> **WHAT IS ASKED**:
Pick out each of the lines below that contains the string "info" and copy those lines.

> **WORKING DATA**:
^^^^
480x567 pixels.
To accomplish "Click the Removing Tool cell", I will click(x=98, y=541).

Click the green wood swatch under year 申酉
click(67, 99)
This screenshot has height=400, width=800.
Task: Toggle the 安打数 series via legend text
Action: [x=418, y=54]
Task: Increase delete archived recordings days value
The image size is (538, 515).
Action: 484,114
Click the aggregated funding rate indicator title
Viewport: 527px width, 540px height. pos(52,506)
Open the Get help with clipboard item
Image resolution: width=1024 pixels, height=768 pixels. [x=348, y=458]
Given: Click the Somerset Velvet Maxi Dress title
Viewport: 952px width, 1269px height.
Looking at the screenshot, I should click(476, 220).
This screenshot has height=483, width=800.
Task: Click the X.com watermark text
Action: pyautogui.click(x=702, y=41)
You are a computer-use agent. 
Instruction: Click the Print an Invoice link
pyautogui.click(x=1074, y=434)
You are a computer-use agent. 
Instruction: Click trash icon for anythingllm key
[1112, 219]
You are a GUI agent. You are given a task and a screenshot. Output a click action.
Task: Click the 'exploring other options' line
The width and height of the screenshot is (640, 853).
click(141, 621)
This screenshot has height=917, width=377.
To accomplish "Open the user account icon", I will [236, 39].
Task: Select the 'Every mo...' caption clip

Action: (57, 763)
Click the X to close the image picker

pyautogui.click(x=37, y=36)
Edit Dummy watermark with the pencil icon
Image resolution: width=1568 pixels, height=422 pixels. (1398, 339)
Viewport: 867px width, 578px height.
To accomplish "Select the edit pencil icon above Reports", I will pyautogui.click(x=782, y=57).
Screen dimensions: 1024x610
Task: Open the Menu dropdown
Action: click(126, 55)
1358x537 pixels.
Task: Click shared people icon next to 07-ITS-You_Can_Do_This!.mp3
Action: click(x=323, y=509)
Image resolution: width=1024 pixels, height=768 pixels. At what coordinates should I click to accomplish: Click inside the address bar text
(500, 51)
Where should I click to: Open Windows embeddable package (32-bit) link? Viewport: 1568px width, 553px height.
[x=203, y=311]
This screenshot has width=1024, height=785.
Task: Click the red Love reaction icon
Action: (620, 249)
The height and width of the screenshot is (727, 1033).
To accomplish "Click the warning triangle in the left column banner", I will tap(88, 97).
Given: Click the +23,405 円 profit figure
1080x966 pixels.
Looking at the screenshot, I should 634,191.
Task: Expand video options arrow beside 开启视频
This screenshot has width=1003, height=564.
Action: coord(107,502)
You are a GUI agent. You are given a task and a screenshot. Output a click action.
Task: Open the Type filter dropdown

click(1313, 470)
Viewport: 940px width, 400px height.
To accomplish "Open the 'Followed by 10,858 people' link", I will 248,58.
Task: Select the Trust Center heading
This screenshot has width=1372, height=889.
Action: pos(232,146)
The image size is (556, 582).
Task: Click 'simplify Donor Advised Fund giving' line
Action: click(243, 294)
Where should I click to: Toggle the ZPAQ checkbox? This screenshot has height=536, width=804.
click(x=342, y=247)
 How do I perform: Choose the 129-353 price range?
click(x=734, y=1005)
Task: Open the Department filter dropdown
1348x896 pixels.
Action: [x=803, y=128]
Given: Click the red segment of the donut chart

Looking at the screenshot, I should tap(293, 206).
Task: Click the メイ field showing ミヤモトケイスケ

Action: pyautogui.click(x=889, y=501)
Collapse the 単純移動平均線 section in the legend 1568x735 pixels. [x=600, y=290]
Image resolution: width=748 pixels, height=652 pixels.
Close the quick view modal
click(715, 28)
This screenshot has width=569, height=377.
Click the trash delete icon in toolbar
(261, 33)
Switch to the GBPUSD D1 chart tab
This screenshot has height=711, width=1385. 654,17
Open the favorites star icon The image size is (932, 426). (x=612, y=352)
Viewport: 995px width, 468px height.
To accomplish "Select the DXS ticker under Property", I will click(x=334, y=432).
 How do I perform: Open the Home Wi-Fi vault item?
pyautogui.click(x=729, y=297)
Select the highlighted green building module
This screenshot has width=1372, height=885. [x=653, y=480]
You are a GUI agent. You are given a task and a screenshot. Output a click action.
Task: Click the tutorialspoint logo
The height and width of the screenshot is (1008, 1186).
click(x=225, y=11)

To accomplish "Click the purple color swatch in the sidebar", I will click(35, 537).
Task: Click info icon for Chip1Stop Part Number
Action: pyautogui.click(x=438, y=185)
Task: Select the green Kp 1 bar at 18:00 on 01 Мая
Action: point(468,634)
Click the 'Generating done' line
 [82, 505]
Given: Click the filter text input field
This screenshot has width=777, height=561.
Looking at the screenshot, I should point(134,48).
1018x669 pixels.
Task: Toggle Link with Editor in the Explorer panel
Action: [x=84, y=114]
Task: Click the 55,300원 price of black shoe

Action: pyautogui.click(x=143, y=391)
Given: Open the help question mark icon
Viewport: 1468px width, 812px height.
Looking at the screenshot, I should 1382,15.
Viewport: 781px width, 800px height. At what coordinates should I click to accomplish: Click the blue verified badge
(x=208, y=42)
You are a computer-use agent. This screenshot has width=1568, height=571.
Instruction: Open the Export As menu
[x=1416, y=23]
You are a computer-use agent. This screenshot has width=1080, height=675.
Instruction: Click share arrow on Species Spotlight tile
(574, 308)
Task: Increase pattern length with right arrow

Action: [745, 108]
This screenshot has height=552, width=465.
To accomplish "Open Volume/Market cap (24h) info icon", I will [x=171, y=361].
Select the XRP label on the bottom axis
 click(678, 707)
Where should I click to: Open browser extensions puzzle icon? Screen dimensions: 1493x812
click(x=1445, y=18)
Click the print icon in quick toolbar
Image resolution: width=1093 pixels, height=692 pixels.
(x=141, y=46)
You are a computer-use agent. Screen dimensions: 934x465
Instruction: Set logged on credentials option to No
^^^^
> **PROBLEM SOLUTION**:
Task: Click info icon for Chip1Stop Part Number
To accomplish "Open Volume/Market cap (24h) info icon", I will [x=171, y=361].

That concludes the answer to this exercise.